FINANCIAL TIP FROM DAVID:
When the Crystal Ball is Cloudy
As we approach the end of April, the markets have had a very good beginning to 2019. Most major indices have climbed back to the levels they obtained at the end of the 3rdquarter last year. We all remember the swift fourth quarter drop fueled mostly by interest rate fears as well as sentiment that we would start to see corporate profits decline year over year. The interest rate fears were alleviated by the Fed Chairman in late December and the fear of earnings declines was eased as the first quarter resulted in continued earnings growth. We have also seen the bond markets rally as the ten year treasury has fallen from over three percent in late 2018 to two and one-half percent today. While it’s nice to have rebounded from the December lows, most of us are always focused on what is yet to come.
We always jokingly state that our crystal ball is cloudy when asked about our thoughts on what markets will do going forward. But there are many factors that we consider when contemplating where markets may go. The biggest concern we tend to have is identifying the catalyst for growth going forward. If companies are not able to grow their profitability, then ultimately their stock prices will suffer.
The IMF has already reduced their estimates of growth in the US and the Eurozone. China was also expected to slow down but the Chinese government stepped in with stimulus programs to spur growth. Thus as we approach the end of April, global growth concerns are real and, we believe, pose the biggest risk to continued market gains. The two main areas we are monitoring are growth outside of the US and China and the seemingly never ending trade talks. Either of the two resulting in positive news can be the catalyst for continued market rises. Consequently, if either moves in a negative direction, there will be pressure for stocks to fall.

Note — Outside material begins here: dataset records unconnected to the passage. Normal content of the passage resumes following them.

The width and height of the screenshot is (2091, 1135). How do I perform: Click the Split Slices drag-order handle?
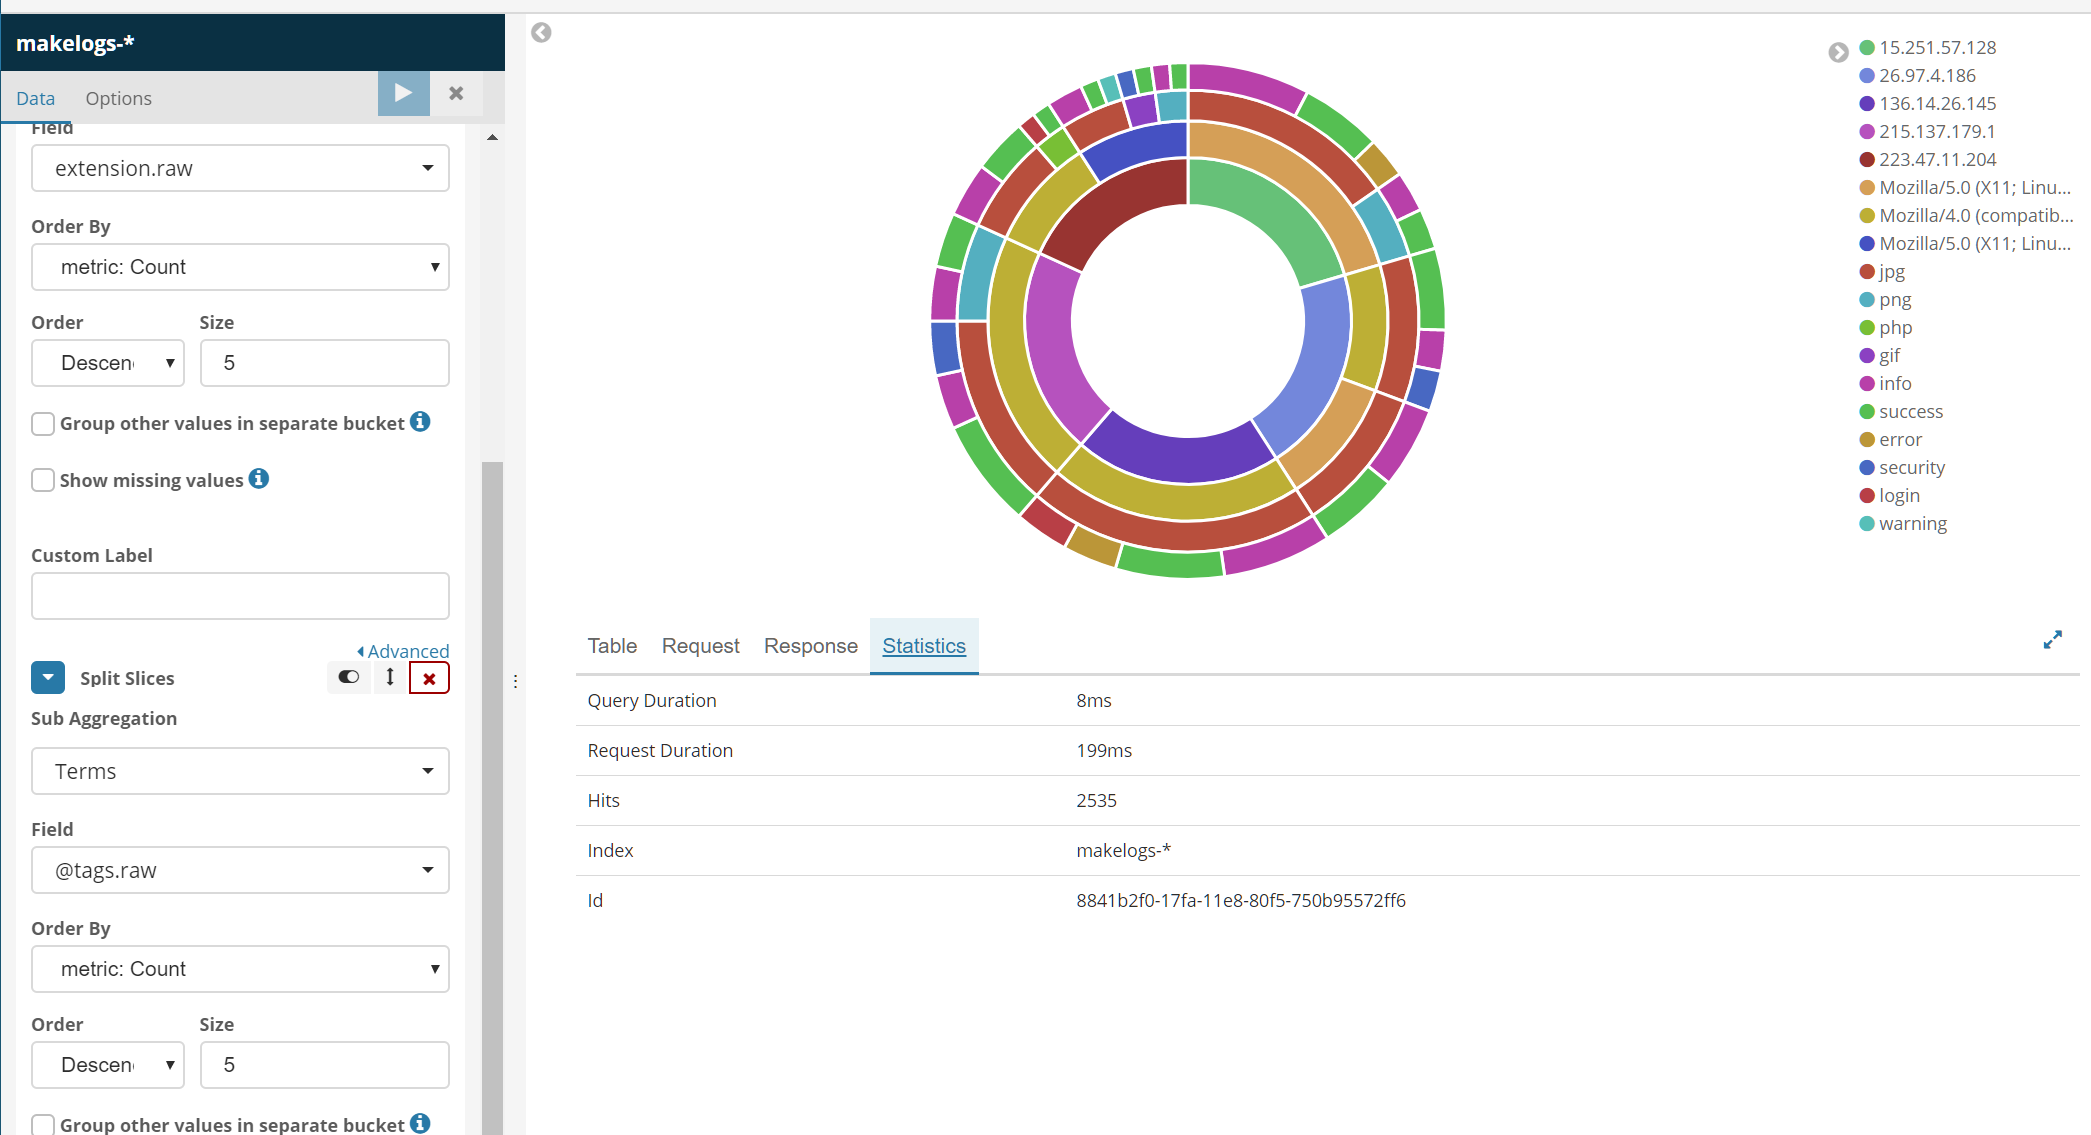(390, 677)
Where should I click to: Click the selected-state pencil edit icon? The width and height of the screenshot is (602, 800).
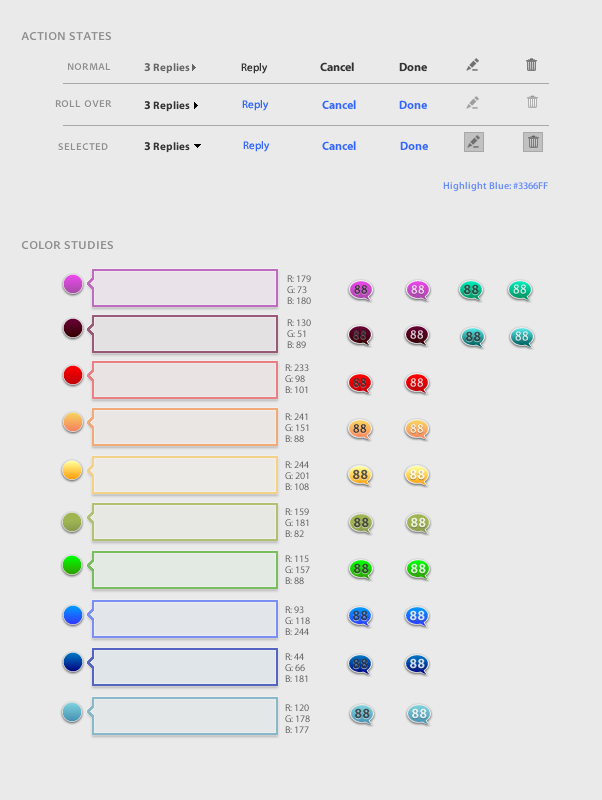pyautogui.click(x=473, y=142)
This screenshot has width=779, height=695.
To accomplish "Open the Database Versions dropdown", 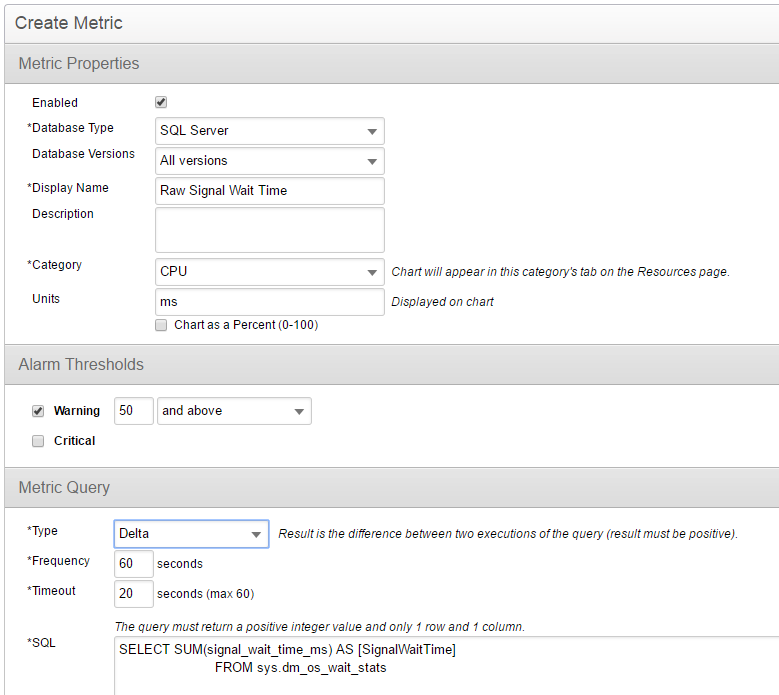I will (x=269, y=161).
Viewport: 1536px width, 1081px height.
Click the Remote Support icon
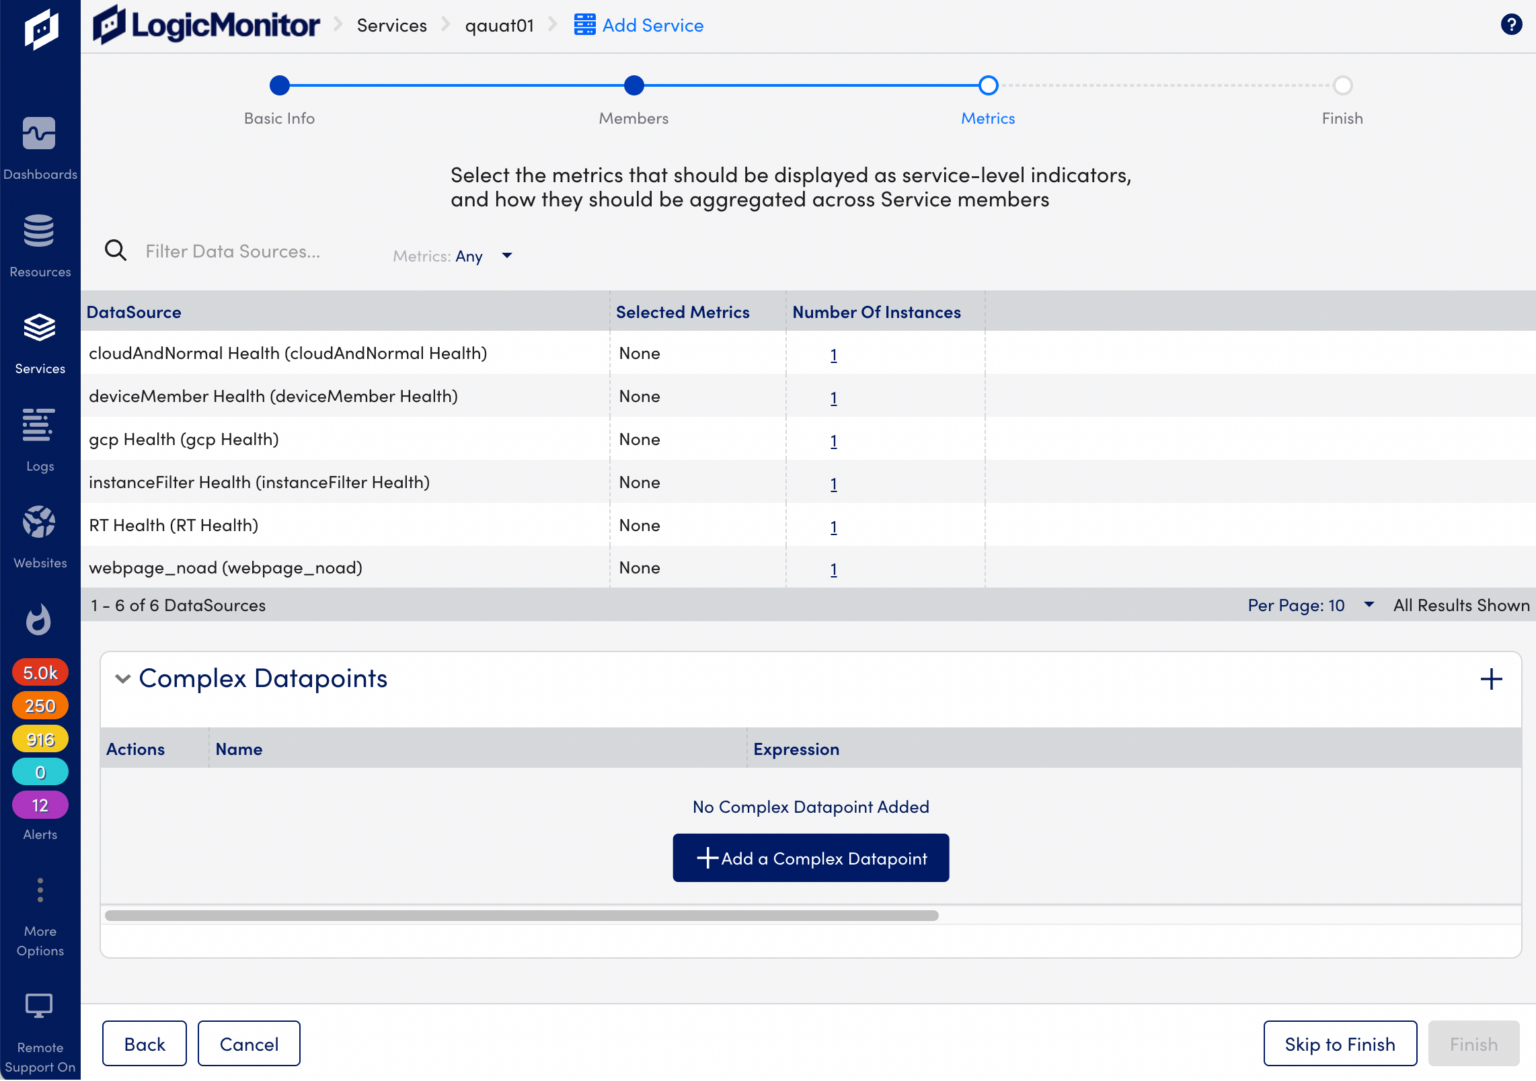click(40, 1006)
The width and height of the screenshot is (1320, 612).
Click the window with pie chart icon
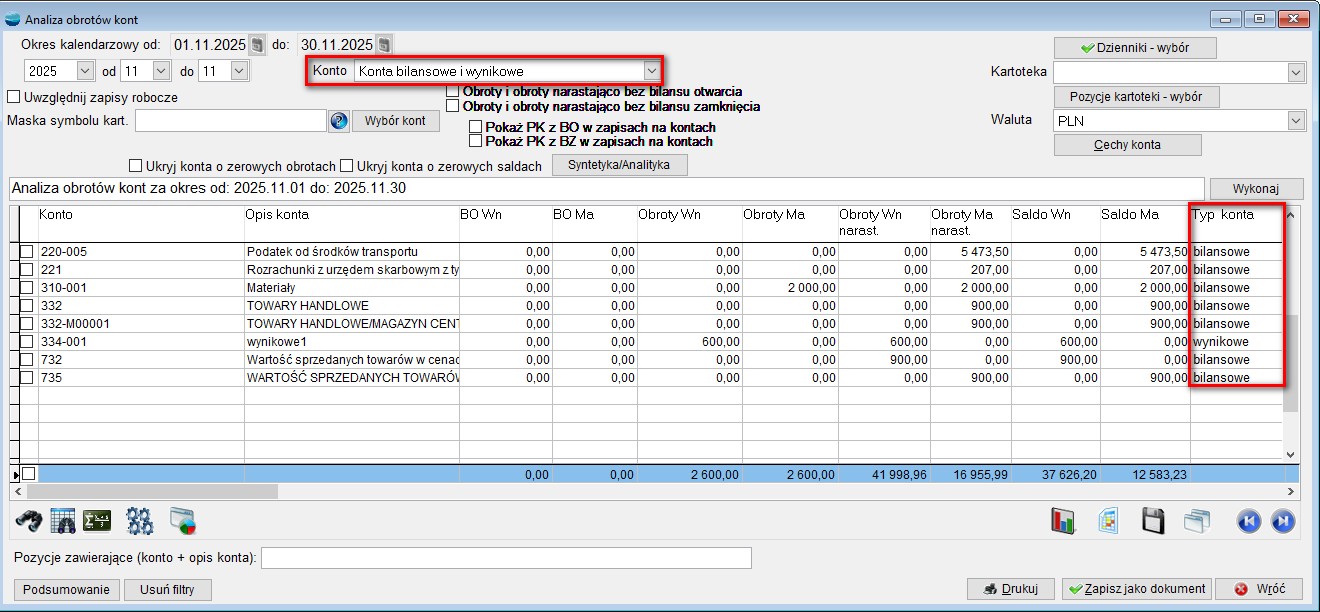[x=183, y=520]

Many investors express concern that we are currently in the longest bull market in US history. This fact leads many to believe that we are not far from a market decline. An old Wall Street adage is that bull markets do not die from old age. Bull markets are mostly ended by extreme valuations, interest rate hikes, and commodity spikes. None of those three factors are performing in a way that would negatively impact the markets at this time but will continue to attract our focus as we move thru the year.